Spatio-Temporal AI Powering the Phy-gitalTM City
05:30 PM (PDT), Tuesday, November 2, 2021
08:30 AM (GMT+8), Wednesday, November 3, 2021
Abstract: Spaito-Temporal Artificial Intelligence (ST-AI) is a collection of tools, models and methods that can be used to understand the nature and dynamics of the physical world. With the technological developments of digital twins and abundant data collection tools, our cities and our physical activities are being digitized at varying spatial and temporal scales. The increasing city data aggregated from multiple data sources allows us to deploy AI tools and methods to understand the complex social and physical phenomena of cities. The presentation will address our Phy-gitalTM ST-AI platform that were deployed to handle several problems in both business and government environments. The Phy-gitalTM platform is composed of big data engine, knowledge graph engine, and ST-AI engine as well as a set of pre-trained models built from many real-world cases. We will present several promising application results, such as, city management, disaster mitigation, retail operation and real estate planning. Developing a more generic ST-AI engine is still challenging, however, ST-AI liberates a huge potential in computation, analysis and prediction of spatio-temporal problems in phy-gital cities.
Biography: Dr Tao is an entrepreneur, a researcher and an investor with vision and passion on geospatial technology and its broad applications. Tao is Founder of wayz.ai, a developer of the spatial-temporal AI technology for smart cities and businesses. As Chairman of Global Earth Ventures, Tao has invested and incubated nearly 100 companies in the tech sector. Tao held Canada Research Chair Professorship at York University, Toronto. He has authored and co-authored over 200 technical papers, and holds a number of technical patents.
Tao has many entrepreneur experiences. He founded his first company GeoTango who pioneered the first internet 3D mapping system and was acquired by Microsoft. Tao is the founding member and Director of Microsoft Virtual Earth program. He Led the development of the Microsoft’s global mapping platform serving for over 120 countries and regions. Tao is former CEO of PPTV, China’s leading online TV provider who has served over 300 million active user worldwide.
Vincent has received many international awards for his achievements both in academia and industry. Recently, he received his Honoria Doc Degree of Laws from York University rewarding his contributions to the society. Tao has also contributed to the establishment of Tao’s Engineering Scholarship at York University, and ST-AI Innovation Research Grant at Wuhan University, China.

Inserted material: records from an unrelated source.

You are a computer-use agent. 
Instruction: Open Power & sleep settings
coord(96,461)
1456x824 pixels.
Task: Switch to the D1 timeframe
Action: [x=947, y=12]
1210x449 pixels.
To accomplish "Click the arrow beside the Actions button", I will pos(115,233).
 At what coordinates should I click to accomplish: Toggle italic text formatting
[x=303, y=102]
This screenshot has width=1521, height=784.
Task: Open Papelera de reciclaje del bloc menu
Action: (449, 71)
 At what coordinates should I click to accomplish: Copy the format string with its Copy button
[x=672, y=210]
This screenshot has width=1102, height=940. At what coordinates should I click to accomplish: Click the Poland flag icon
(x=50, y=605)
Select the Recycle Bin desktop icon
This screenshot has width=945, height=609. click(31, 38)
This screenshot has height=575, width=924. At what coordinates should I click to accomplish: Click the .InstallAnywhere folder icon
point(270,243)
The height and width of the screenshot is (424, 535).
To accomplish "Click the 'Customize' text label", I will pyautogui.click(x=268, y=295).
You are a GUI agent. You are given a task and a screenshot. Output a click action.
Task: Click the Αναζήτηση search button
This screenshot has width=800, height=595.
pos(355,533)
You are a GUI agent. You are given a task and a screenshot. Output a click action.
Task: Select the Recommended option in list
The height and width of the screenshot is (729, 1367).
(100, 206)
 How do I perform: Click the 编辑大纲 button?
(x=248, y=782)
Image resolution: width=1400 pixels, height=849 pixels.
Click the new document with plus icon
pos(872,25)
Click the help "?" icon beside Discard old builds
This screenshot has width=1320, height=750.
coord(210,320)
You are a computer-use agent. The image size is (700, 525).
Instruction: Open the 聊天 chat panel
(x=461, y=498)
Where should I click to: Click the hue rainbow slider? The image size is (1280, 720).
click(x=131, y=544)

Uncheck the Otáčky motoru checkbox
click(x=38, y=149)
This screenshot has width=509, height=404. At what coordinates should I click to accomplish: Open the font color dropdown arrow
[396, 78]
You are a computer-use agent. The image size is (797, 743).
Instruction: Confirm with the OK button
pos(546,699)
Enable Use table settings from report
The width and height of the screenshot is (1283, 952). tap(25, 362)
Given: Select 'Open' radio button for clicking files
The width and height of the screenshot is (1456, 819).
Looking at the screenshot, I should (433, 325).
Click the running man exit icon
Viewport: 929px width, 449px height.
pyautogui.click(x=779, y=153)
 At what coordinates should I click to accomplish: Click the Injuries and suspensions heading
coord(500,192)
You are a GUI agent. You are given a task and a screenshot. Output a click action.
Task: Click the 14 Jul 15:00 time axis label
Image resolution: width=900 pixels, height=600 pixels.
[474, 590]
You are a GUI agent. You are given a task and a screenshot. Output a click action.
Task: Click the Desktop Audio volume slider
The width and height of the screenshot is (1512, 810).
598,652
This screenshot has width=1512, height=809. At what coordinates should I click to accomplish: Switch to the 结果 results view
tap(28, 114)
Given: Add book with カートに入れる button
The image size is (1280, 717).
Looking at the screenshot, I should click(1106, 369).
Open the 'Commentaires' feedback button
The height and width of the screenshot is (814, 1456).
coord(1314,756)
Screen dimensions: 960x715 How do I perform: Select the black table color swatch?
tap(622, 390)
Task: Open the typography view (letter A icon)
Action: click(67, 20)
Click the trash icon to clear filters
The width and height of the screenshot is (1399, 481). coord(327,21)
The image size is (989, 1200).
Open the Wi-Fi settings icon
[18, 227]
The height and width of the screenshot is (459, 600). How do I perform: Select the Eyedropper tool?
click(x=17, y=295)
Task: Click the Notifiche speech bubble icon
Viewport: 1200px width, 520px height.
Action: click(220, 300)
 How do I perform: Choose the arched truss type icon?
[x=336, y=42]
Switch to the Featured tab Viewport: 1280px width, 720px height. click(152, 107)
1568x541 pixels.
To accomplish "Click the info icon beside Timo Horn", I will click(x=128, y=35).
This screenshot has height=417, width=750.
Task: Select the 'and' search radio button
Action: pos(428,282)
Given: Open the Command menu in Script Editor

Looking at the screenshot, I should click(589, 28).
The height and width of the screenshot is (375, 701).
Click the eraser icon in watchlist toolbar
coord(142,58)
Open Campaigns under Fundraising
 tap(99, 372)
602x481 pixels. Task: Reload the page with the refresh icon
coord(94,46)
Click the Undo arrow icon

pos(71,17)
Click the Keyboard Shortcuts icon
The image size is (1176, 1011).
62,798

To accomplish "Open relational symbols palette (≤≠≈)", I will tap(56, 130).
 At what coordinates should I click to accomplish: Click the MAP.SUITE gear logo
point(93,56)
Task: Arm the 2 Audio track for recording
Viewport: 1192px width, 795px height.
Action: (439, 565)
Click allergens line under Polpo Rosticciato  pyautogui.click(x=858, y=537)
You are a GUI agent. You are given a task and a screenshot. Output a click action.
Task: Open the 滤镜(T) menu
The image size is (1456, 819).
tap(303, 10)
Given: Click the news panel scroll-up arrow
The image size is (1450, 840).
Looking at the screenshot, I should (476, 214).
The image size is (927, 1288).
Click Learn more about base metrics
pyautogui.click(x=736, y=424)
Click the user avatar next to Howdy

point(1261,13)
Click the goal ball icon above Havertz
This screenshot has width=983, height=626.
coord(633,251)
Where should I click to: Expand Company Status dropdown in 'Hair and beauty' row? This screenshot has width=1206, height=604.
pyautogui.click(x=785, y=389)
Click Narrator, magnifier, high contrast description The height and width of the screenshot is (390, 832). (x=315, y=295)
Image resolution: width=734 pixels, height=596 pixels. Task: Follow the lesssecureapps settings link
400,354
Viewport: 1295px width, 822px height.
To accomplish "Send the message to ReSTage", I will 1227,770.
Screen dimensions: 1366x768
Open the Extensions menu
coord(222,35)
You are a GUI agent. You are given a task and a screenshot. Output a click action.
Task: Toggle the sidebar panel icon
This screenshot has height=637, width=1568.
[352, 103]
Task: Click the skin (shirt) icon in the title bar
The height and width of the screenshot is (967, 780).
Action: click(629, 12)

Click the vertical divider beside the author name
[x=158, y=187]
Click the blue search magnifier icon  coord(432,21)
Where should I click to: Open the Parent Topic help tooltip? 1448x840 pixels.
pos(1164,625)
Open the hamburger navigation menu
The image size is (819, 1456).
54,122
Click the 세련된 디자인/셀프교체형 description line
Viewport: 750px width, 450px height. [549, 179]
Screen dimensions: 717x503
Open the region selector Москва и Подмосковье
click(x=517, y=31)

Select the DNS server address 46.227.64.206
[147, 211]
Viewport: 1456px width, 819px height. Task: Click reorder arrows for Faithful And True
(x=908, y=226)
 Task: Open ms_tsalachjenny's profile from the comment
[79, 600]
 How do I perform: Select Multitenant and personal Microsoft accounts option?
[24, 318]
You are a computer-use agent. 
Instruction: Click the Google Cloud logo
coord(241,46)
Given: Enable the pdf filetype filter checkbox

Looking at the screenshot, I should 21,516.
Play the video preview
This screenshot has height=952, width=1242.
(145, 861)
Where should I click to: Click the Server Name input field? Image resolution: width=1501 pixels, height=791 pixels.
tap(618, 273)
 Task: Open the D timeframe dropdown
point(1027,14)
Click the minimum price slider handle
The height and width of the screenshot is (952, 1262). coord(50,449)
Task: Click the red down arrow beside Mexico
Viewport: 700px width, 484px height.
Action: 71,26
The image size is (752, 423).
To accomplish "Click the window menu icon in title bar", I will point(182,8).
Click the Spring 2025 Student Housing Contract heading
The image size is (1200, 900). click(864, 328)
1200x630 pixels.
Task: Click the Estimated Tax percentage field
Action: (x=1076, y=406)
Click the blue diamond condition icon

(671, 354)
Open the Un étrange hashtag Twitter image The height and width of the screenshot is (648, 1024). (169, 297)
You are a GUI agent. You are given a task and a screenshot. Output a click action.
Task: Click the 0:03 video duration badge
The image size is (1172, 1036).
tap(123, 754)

Geospatial Technologies for Ride-Sharing and Delivery Platforms
05:30 PM (PDT), Wednesday, November 3, 2021
08:30 AM (GMT+8), Thursday, November 4, 2021
Abstract: Ride-sharing and delivery platforms such as Uber require complex geospatial inputs in order to generate their user experiences, match demand with drivers, and calculate fares. For example, route planning for meal deliveries uses predictions of the travel time between any two locations in the road network, and platform efficiency heavily depends on the accuracy of these predictions. I will describe the data-driven geospatial technologies, including those for travel time prediction, route optimization, and map error detection, that form the foundation of such multi-sided platforms. I will detail the challenges, such as data sparsity on parts of the road network, and show that highly accurate predictions need to take into account the granular dynamics of the physical system (traffic patterns in the road network). I will also illustrate machine learning architectures that incorporate this contextual information.
Biography: Dawn Woodard leads modeling and analytics for platforms including Uber Maps, which is the geospatial platform used in Uber’s user interfaces and decision systems. The team’s technologies include road map and points of interest data, map search, route optimization, travel time prediction, and navigation. Dr. Woodard earned her PhD in statistics from Duke University, after which she was a faculty member in the School of Operations Research and Information Engineering at Cornell. There she developed forecasting methods for emergency vehicle decision support systems, in collaboration with ambulance organizations. After receiving tenure at Cornell, she joined Microsoft Research for her sabbatical, where she created travel time prediction methods for use in Bing Maps. She then transitioned to Uber, leading modeling and analytics for the pricing and matching teams, eventually transitioning to her current role in Platforms.